*Quoted passage:*
......
"Blind" is a song by English musical duo Hurts from their second studio album Exile. The song was released as the album's second single on 10 May 2013. It was written by Hurts and Jonas Quant, and it was produced by Quant.

Music video
The music video for Blind was directed by Nez Khammal who worked with the band on the studio promo video for the album Exile. Video was filming on 4 March 2013 in Frigiliana, Mollina and in Archidona in the Province of Málaga (Spain). The production team has chosen the most diverse locations, from the old quarry on the slopes of the Fort, to the streets of the old town, the church square, or some picturesque local trade. Whilst filming Theo was running and he fell from the top of the stairs all the way down and into an iron gate, he hurt his head and eye and needed stitches, after that the filming was continued.
......
*Supplied information:*
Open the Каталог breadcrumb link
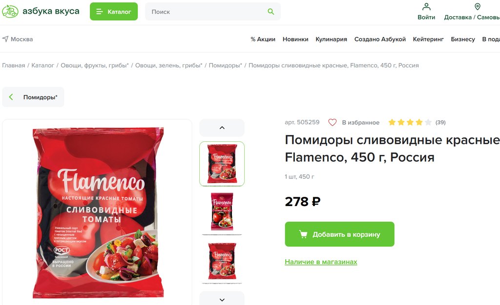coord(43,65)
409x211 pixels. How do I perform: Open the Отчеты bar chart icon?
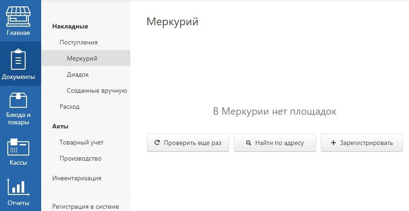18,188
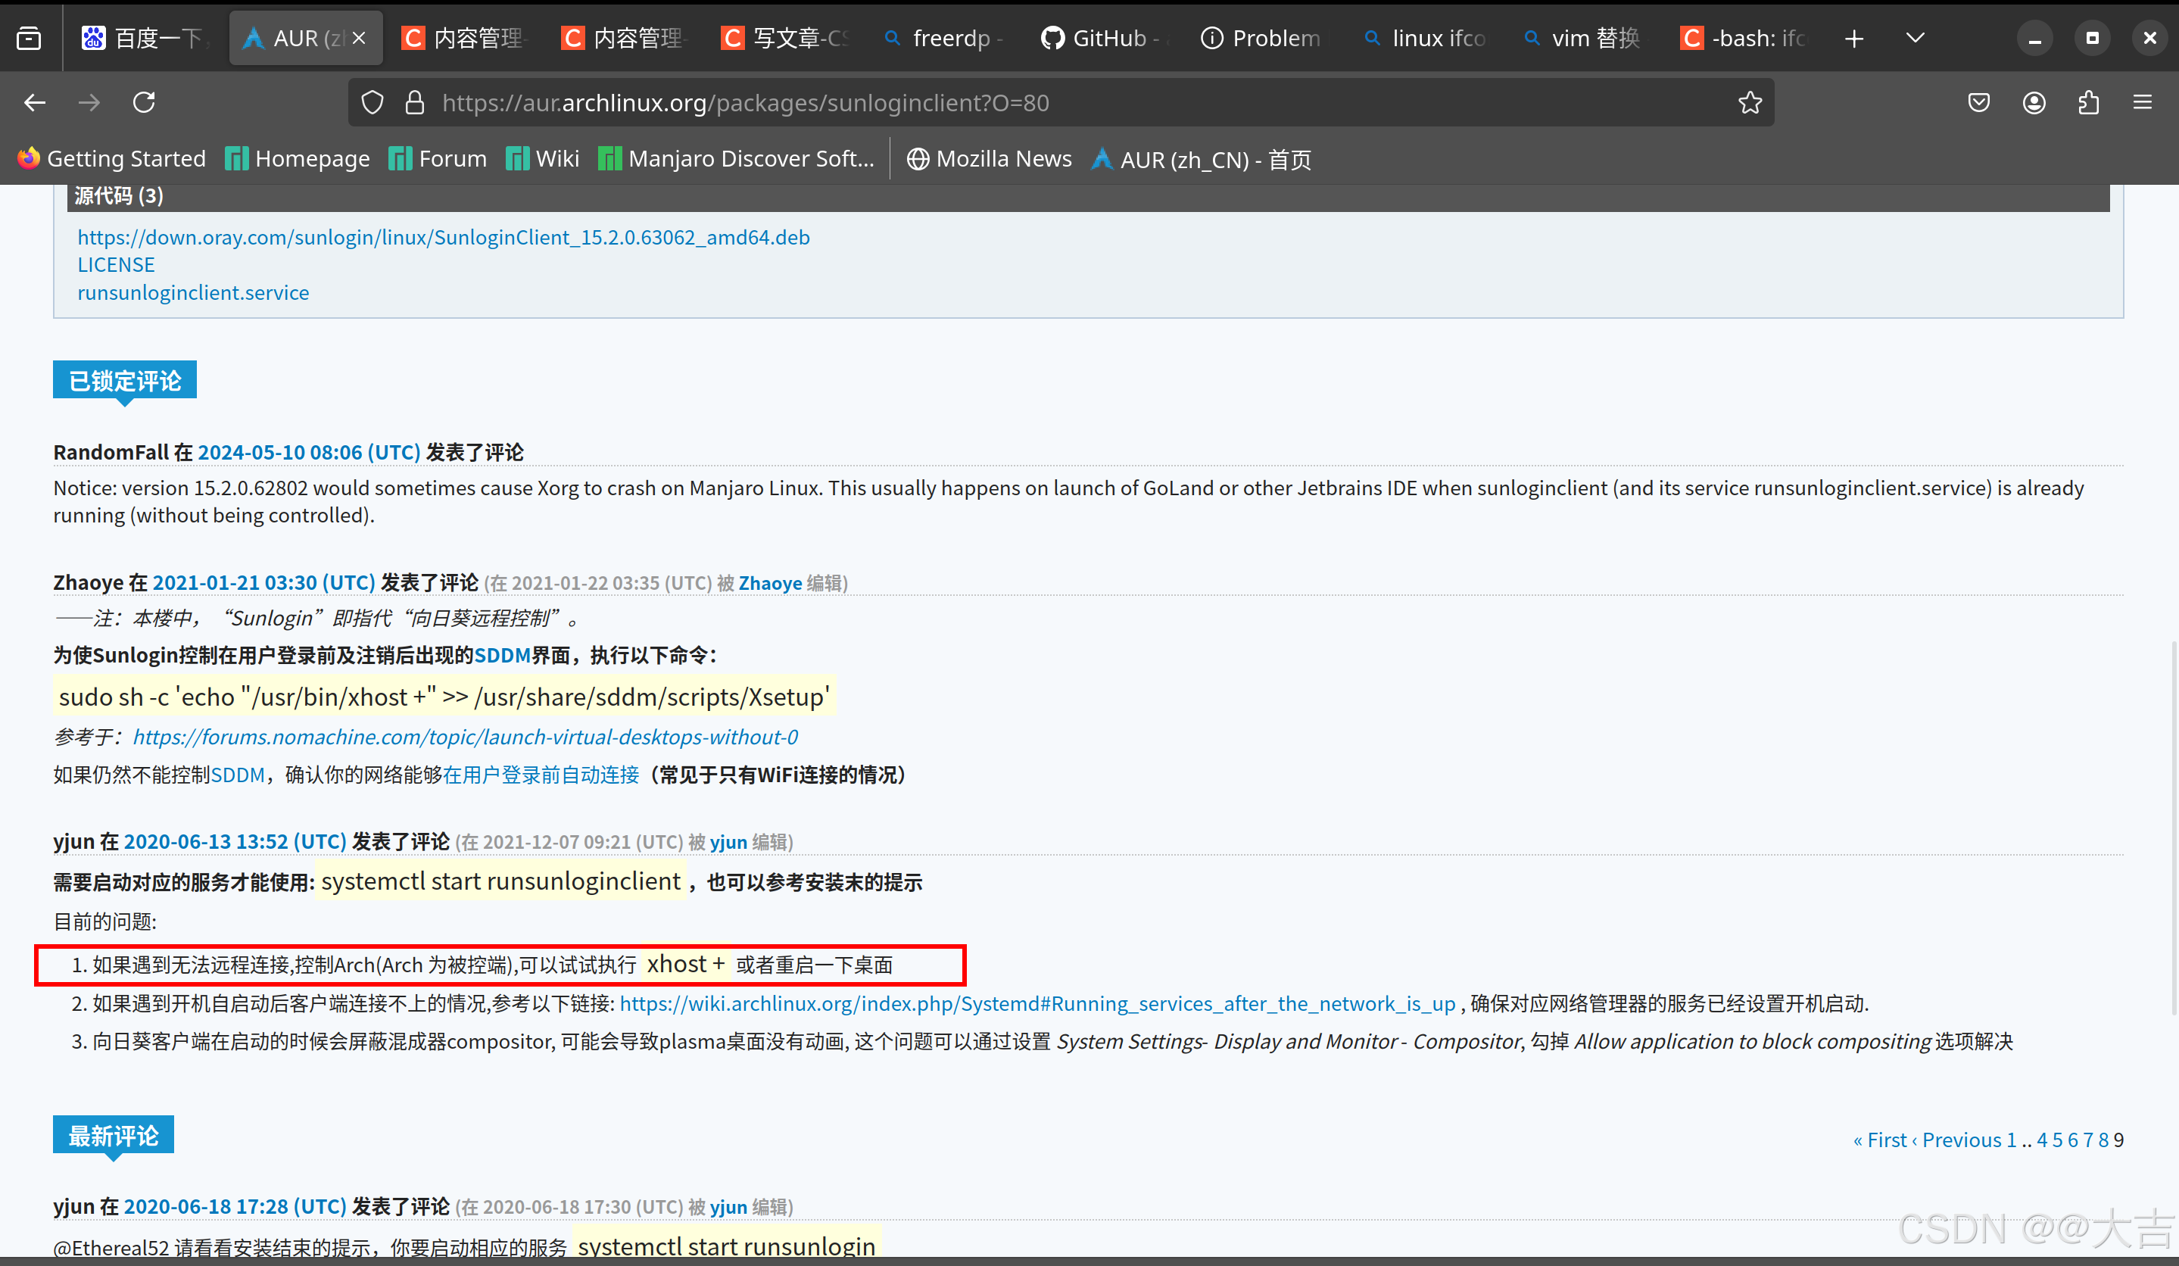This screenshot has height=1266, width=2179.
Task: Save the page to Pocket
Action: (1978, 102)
......
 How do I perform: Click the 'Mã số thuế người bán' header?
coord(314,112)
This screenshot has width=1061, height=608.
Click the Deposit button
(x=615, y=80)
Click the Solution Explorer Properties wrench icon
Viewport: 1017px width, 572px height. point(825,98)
......
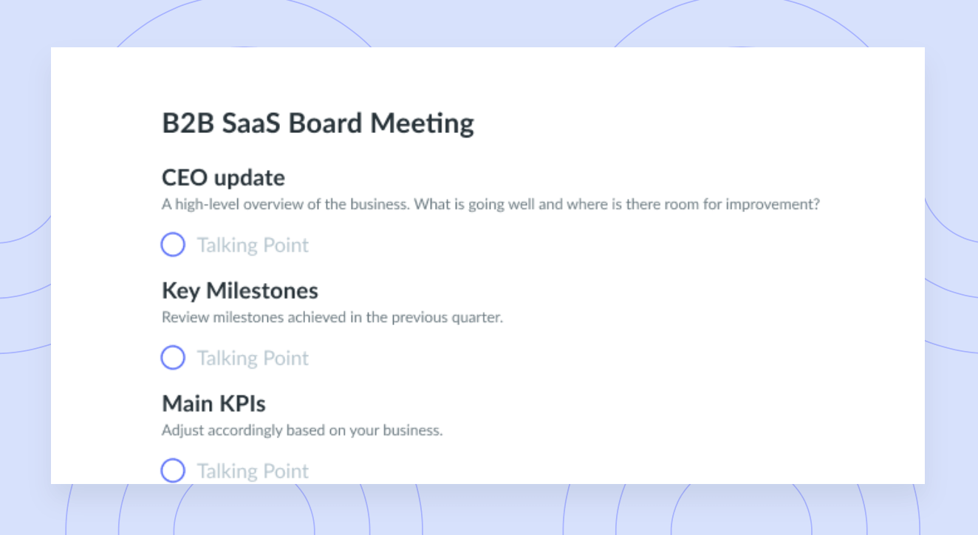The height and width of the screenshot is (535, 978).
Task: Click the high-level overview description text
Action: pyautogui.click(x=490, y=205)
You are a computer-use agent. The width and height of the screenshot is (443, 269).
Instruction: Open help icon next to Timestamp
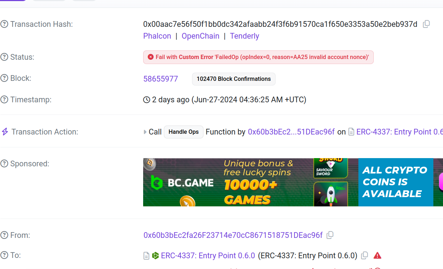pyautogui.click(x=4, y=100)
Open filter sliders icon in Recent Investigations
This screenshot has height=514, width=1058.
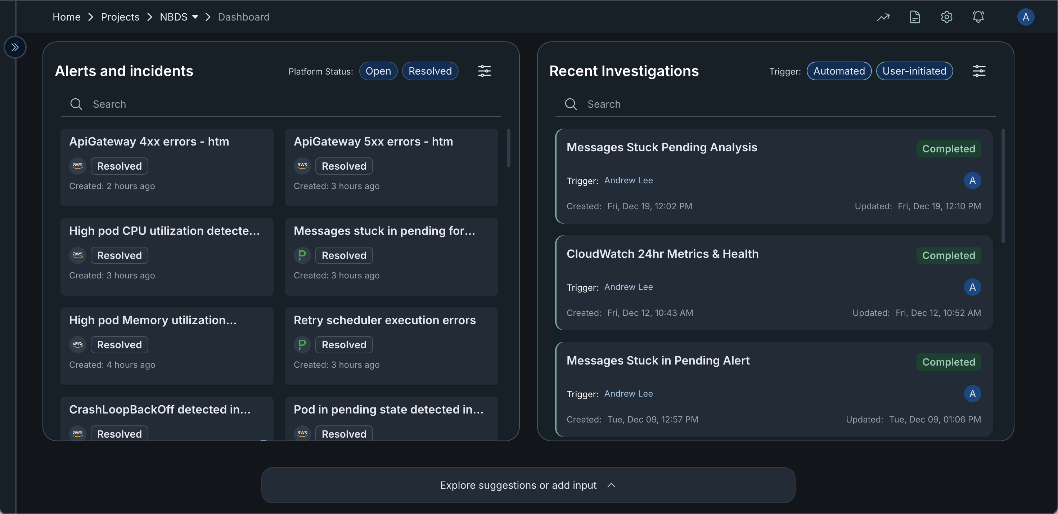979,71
......
*Complete the following:*
**1.** Copy out the passage about the song "Blind" in full, word for word.
**2.** Convert only the part of the records that opens with the line containing "How do I perform: Click" and closes with the line containing "Viewport: 1017px width, 572px", both lines included, into a JSON list of strings with one string per line and blank lines omitted.
These records are unrelated to the passage about the song "Blind".

*Outputs by task:*
**1.**
"Blind" is a song by English musical duo Hurts from their second studio album Exile. The song was released as the album's second single on 10 May 2013. It was written by Hurts and Jonas Quant, and it was produced by Quant.

Music video
The music video for Blind was directed by Nez Khammal who worked with the band on the studio promo video for the album Exile. Video was filming on 4 March 2013 in Frigiliana, Mollina and in Archidona in the Province of Málaga (Spain). The production team has chosen the most diverse locations, from the old quarry on the slopes of the Fort, to the streets of the old town, the church square, or some picturesque local trade. Whilst filming Theo was running and he fell from the top of the stairs all the way down and into an iron gate, he hurt his head and eye and needed stitches, after that the filming was continued.

**2.**
[
  " How do I perform: Click the 'Mã số thuế người bán' header?",
  "coord(314,112)",
  "This screenshot has width=1061, height=608.",
  "Click the Deposit button",
  "(x=615, y=80)",
  "Click the Solution Explorer Properties wrench icon",
  "Viewport: 1017px width, 572px height. point(825,98)"
]